> [PROBLEM]: Nothing but the lines from the one containing "This screenshot has height=717, width=1350." through the last line of the data below should be returned, each copied exactly.
*** Opening RECORDS FOR THIS EXERCISE ***
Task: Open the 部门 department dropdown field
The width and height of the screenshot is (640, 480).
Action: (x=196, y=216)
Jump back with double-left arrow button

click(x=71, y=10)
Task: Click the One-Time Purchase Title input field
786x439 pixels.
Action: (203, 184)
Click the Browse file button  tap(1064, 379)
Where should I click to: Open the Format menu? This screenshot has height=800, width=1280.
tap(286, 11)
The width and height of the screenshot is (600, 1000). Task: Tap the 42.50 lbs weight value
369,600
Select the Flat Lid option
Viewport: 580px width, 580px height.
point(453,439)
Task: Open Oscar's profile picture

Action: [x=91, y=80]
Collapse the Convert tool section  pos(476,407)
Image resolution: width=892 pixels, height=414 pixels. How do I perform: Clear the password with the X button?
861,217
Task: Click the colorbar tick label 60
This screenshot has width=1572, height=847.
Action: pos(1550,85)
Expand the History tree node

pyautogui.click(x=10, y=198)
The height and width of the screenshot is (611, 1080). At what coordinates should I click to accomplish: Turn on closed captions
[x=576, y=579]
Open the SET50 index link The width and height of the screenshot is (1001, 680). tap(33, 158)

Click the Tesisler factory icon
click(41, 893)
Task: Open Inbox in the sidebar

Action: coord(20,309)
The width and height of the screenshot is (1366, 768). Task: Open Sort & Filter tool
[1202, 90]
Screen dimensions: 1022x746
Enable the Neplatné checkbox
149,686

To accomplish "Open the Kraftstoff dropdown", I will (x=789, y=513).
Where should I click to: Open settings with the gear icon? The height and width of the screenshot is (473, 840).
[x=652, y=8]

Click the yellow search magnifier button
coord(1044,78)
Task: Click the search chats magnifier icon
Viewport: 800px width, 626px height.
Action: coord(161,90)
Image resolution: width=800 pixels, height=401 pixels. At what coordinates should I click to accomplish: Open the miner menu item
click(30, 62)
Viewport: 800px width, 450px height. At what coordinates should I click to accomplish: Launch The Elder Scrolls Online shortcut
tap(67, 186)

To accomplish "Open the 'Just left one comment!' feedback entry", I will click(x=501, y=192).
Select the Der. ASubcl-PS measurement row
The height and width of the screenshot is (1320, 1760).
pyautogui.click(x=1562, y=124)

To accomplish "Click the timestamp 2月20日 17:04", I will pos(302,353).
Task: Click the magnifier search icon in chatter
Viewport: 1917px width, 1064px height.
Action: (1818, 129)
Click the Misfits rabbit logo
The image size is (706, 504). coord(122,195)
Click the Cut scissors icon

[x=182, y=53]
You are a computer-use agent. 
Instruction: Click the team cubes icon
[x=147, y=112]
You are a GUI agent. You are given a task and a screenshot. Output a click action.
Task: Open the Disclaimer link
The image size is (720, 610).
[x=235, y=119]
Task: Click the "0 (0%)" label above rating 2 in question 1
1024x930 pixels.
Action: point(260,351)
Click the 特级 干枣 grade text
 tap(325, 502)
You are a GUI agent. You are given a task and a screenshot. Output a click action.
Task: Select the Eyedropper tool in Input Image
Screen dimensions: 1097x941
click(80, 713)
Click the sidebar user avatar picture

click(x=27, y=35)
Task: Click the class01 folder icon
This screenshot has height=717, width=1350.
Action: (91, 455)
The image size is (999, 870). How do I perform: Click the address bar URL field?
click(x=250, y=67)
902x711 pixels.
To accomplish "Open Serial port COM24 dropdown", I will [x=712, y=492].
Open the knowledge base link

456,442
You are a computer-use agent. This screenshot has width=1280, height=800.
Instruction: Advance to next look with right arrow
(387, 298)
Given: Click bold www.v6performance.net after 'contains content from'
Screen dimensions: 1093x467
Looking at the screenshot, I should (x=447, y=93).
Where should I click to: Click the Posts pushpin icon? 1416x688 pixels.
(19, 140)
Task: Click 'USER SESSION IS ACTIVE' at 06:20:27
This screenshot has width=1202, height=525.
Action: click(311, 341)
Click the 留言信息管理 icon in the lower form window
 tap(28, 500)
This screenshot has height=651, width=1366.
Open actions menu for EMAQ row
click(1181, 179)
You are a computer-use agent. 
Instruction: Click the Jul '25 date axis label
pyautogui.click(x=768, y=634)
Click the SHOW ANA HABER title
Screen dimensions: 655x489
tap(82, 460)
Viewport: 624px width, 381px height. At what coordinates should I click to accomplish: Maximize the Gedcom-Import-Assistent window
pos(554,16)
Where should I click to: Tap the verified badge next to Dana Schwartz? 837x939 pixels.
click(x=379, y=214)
*** Closing RECORDS FOR THIS EXERCISE ***
> [ANSWER TO THIS PROBLEM]:
This screenshot has height=717, width=1350.
Action: (91, 455)
The image size is (999, 870). How do I perform: Click the address bar URL field?
click(x=250, y=67)
902x711 pixels.
To accomplish "Open Serial port COM24 dropdown", I will [x=712, y=492].
Open the knowledge base link

456,442
You are a computer-use agent. This screenshot has width=1280, height=800.
Instruction: Advance to next look with right arrow
(387, 298)
Given: Click bold www.v6performance.net after 'contains content from'
Screen dimensions: 1093x467
Looking at the screenshot, I should (x=447, y=93).
Where should I click to: Click the Posts pushpin icon? 1416x688 pixels.
(19, 140)
Task: Click 'USER SESSION IS ACTIVE' at 06:20:27
This screenshot has width=1202, height=525.
Action: click(311, 341)
Click the 留言信息管理 icon in the lower form window
 tap(28, 500)
This screenshot has height=651, width=1366.
Open actions menu for EMAQ row
click(1181, 179)
You are a computer-use agent. 
Instruction: Click the Jul '25 date axis label
pyautogui.click(x=768, y=634)
Click the SHOW ANA HABER title
Screen dimensions: 655x489
tap(82, 460)
Viewport: 624px width, 381px height. At what coordinates should I click to accomplish: Maximize the Gedcom-Import-Assistent window
pos(554,16)
Where should I click to: Tap the verified badge next to Dana Schwartz? 837x939 pixels.
click(x=379, y=214)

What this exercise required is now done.